Why would a principal go even further and filter low-income students out of the out-of-boundary waitlist? Low income students do have a greater likelihood of creating disciplinary problems. Reducing their numbers would help a principal to improve discipline at the school. That would also build even more support from the other parents.

The concern of many DCPS officials, in other words, was this. By transforming Hardy Middle School into a haven for economically-advantaged African-American students, Pope was able to deliver discipline and academic results that pleased previous superintendents while making entitled in-boundary parents, and poor students, problems for other principals to deal with.

It's unclear if Pope received permission from DCPS to base his out-of-boundary waitlist selections solely on information from his admissions process, or whether the process was intended by DCPS merely to set expectations of out-of-boundary students.

The former DCPS official suspects that former superintendents didn't ask many questions about the admissions process because Pope was known as a principal who was in control of his building. Rhee and her staff, however, saw the demographic data, according to Whitmire, and started asking questions.

A look at the data

A look at demographic data for DC schools lends support to this claim, while it also raises questions about whether weeding out poor students was Pope's intent or simply the effect of running a de facto magnet school.

No middle school in DC has as large a gap between the percentage of African-American students and the percentage of economically disadvantaged students as Hardy Middle School. Students are typically classified as economically disadvantaged if they qualify for free or reduced price lunches.


The percentage of low-income students is generally closely correlated with the percentage of African-American students at DC schools. The other 9 Grade 6-8 schools admit on average 87% as many low-income students as black students.

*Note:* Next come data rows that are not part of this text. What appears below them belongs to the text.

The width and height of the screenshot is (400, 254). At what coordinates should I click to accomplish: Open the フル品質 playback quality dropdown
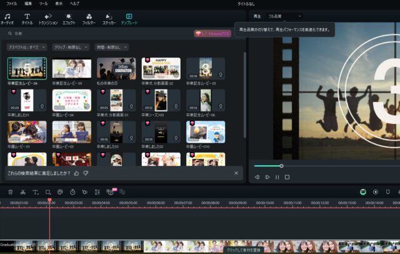pyautogui.click(x=284, y=16)
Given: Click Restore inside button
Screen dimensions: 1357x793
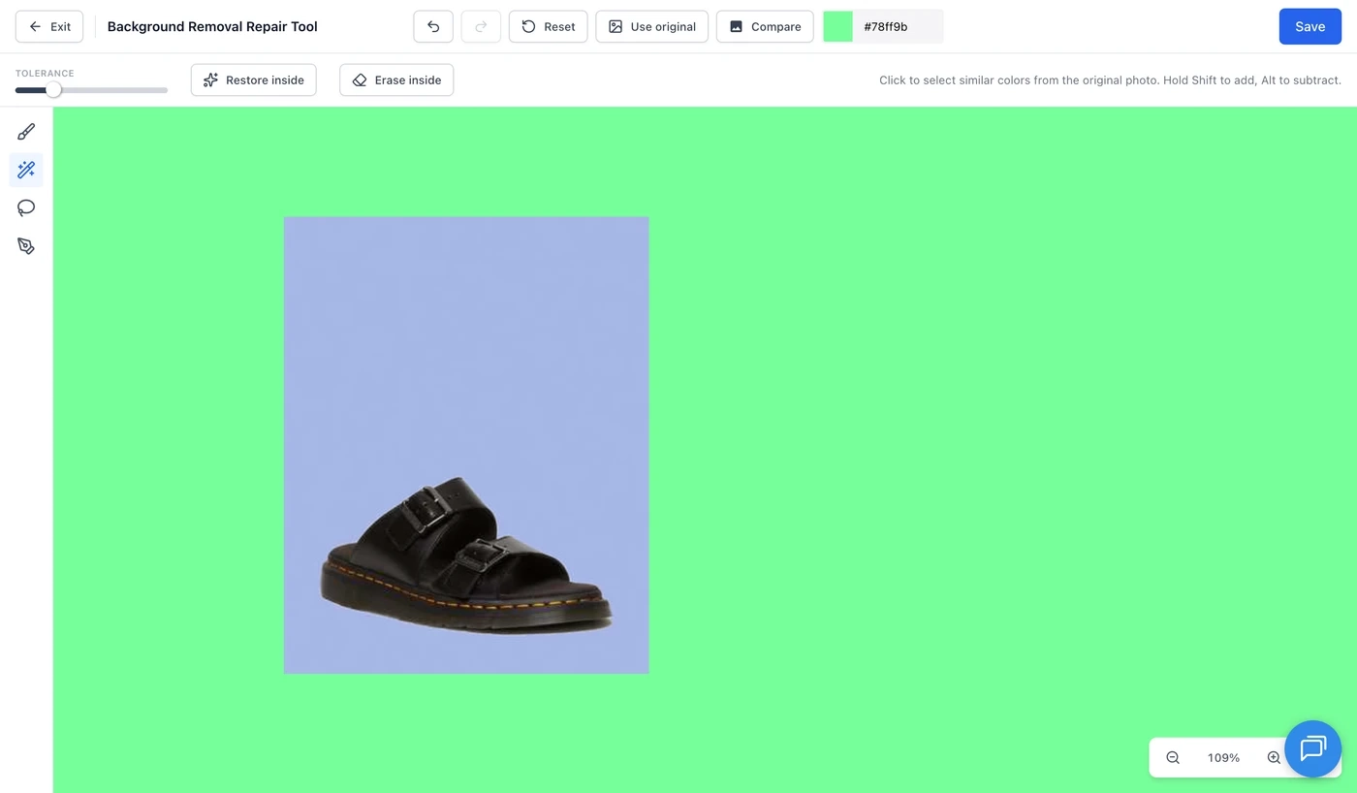Looking at the screenshot, I should click(254, 79).
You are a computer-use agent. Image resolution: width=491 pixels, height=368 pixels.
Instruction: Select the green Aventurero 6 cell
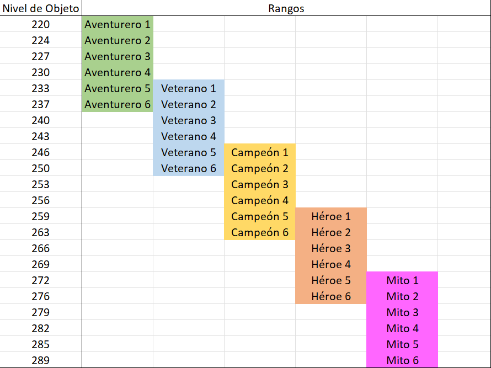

Hardy, on the other hand, had 420 students in the 2009-2010 school year, 312 (75%) of whom were African-American and 170 (41%) of whom were low-income. Hardy thus admits only 54% as many low-income students as black students.

If Hardy admissions looked like the other 9 schools, low-income students would make up 272 students, or 65% of the student body. This is a far higher increase of students (102 students, or 24%) than any expect to see from in-boundary students in the near future, and one that would mostly result from only 3 years of blind admissions.

Is there a reasonable explanation for this unique disparity at Hardy Middle School? One possible explanation is that any school with an admissions process is going to weed out poor students.

In fact, a look at Washington's magnet high schools shows demographics similar to that of Hardy Middle School.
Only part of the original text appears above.